___ Provided records ___

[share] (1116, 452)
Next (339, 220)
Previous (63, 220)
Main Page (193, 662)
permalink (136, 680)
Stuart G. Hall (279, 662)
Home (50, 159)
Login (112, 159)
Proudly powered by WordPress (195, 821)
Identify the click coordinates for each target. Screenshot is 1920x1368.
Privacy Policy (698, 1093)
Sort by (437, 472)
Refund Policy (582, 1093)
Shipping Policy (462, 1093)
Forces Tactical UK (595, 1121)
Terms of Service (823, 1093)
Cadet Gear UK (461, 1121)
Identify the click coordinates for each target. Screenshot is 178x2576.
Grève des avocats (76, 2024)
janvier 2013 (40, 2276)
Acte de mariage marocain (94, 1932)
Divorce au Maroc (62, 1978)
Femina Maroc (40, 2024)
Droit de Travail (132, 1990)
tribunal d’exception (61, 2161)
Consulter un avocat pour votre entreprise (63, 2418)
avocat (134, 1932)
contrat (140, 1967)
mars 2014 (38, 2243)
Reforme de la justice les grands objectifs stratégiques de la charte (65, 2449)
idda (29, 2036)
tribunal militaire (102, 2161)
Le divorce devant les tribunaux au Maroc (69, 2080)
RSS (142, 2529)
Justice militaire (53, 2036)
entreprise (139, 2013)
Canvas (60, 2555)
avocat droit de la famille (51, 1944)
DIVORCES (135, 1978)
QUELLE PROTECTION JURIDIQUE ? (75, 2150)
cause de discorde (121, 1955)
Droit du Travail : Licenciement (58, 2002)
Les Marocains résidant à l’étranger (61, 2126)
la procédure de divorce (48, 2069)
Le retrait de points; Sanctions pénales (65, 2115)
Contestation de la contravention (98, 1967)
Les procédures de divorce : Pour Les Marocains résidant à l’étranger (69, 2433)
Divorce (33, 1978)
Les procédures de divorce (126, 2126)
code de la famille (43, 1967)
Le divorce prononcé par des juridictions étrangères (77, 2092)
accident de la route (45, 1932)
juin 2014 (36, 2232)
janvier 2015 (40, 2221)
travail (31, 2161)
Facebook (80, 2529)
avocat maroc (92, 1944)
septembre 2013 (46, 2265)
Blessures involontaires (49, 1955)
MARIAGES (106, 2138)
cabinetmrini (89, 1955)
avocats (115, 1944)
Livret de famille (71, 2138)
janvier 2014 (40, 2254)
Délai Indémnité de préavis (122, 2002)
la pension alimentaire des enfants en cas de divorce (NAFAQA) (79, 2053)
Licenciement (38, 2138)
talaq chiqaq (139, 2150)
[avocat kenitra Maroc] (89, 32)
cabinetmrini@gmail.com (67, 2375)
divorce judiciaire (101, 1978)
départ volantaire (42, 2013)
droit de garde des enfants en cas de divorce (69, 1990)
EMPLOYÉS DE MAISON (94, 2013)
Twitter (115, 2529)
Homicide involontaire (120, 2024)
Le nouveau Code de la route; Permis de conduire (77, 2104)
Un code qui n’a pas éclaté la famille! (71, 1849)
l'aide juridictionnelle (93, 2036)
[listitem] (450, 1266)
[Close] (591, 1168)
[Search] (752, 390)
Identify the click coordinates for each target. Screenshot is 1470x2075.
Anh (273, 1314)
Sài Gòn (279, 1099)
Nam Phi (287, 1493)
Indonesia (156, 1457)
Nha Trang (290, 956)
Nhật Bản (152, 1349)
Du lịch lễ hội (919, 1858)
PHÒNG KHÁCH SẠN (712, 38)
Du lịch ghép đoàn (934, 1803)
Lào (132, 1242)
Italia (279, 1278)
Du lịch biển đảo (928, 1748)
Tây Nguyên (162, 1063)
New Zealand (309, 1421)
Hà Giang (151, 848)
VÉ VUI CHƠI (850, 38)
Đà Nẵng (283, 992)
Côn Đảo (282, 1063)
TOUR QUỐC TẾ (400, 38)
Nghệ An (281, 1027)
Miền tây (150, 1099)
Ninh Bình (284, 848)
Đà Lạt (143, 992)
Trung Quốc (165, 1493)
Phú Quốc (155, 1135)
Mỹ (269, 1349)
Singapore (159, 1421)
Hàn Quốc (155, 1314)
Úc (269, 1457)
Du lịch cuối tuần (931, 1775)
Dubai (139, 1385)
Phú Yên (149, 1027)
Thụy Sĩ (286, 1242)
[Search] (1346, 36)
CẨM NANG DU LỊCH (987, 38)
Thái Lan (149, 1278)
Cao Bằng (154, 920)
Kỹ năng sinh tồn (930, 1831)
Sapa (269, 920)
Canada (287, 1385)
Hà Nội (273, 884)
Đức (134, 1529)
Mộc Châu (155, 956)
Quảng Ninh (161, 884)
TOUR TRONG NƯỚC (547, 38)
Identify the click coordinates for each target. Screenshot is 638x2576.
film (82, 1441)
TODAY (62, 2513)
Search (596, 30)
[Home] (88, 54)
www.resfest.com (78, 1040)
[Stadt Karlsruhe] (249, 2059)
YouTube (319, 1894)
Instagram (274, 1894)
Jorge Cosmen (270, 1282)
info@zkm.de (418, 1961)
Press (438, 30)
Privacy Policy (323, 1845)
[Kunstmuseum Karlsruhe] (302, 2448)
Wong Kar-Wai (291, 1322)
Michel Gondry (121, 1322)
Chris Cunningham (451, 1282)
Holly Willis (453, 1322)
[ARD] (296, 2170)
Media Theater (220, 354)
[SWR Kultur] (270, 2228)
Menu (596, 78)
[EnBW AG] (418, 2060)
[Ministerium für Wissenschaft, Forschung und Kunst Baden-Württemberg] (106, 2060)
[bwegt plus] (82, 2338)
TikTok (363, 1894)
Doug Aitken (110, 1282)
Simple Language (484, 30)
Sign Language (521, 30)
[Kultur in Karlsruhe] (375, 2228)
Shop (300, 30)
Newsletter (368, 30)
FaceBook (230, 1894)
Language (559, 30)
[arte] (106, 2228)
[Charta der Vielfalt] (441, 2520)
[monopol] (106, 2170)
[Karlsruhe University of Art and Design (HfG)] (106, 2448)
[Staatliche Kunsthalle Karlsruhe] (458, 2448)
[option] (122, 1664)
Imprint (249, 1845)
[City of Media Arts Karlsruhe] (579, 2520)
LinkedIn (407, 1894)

___

§ **Exercise aim**: From the top of the material above, print every line exactly, ending with the line that holds "EMPLOYÉS DE MAISON (94, 2013)".

§ **Task output**:
[share] (1116, 452)
Next (339, 220)
Previous (63, 220)
Main Page (193, 662)
permalink (136, 680)
Stuart G. Hall (279, 662)
Home (50, 159)
Login (112, 159)
Proudly powered by WordPress (195, 821)
Identify the click coordinates for each target. Screenshot is 1920x1368.
Privacy Policy (698, 1093)
Sort by (437, 472)
Refund Policy (582, 1093)
Shipping Policy (462, 1093)
Forces Tactical UK (595, 1121)
Terms of Service (823, 1093)
Cadet Gear UK (461, 1121)
Identify the click coordinates for each target. Screenshot is 178x2576.
Grève des avocats (76, 2024)
janvier 2013 (40, 2276)
Acte de mariage marocain (94, 1932)
Divorce au Maroc (62, 1978)
Femina Maroc (40, 2024)
Droit de Travail (132, 1990)
tribunal d’exception (61, 2161)
Consulter un avocat pour votre entreprise (63, 2418)
avocat (134, 1932)
contrat (140, 1967)
mars 2014 (38, 2243)
Reforme de la justice les grands objectifs stratégiques de la charte (65, 2449)
idda (29, 2036)
tribunal militaire (102, 2161)
Le divorce devant les tribunaux au Maroc (69, 2080)
RSS (142, 2529)
Justice militaire (53, 2036)
entreprise (139, 2013)
Canvas (60, 2555)
avocat droit de la famille (51, 1944)
DIVORCES (135, 1978)
QUELLE PROTECTION JURIDIQUE ? (75, 2150)
cause de discorde (121, 1955)
Droit du Travail : Licenciement (58, 2002)
Les Marocains résidant à l’étranger (61, 2126)
la procédure de divorce (48, 2069)
Le retrait de points; Sanctions pénales (65, 2115)
Contestation de la contravention (98, 1967)
Les procédures de divorce : Pour Les Marocains résidant à l’étranger (69, 2433)
Divorce (33, 1978)
Les procédures de divorce (126, 2126)
code de la famille (43, 1967)
Le divorce prononcé par des juridictions étrangères (77, 2092)
accident de la route (45, 1932)
juin 2014 (36, 2232)
janvier 2015 (40, 2221)
travail (31, 2161)
Facebook (80, 2529)
avocat maroc (92, 1944)
septembre 2013 (46, 2265)
Blessures involontaires (49, 1955)
MARIAGES (106, 2138)
cabinetmrini (89, 1955)
avocats (115, 1944)
Livret de famille (71, 2138)
janvier 2014 (40, 2254)
Délai Indémnité de préavis (122, 2002)
la pension alimentaire des enfants en cas de divorce (NAFAQA) (79, 2053)
Licenciement (38, 2138)
talaq chiqaq (139, 2150)
[avocat kenitra Maroc] (89, 32)
cabinetmrini@gmail.com (67, 2375)
divorce judiciaire (101, 1978)
départ volantaire (42, 2013)
droit de garde des enfants en cas de divorce (69, 1990)
EMPLOYÉS DE MAISON (94, 2013)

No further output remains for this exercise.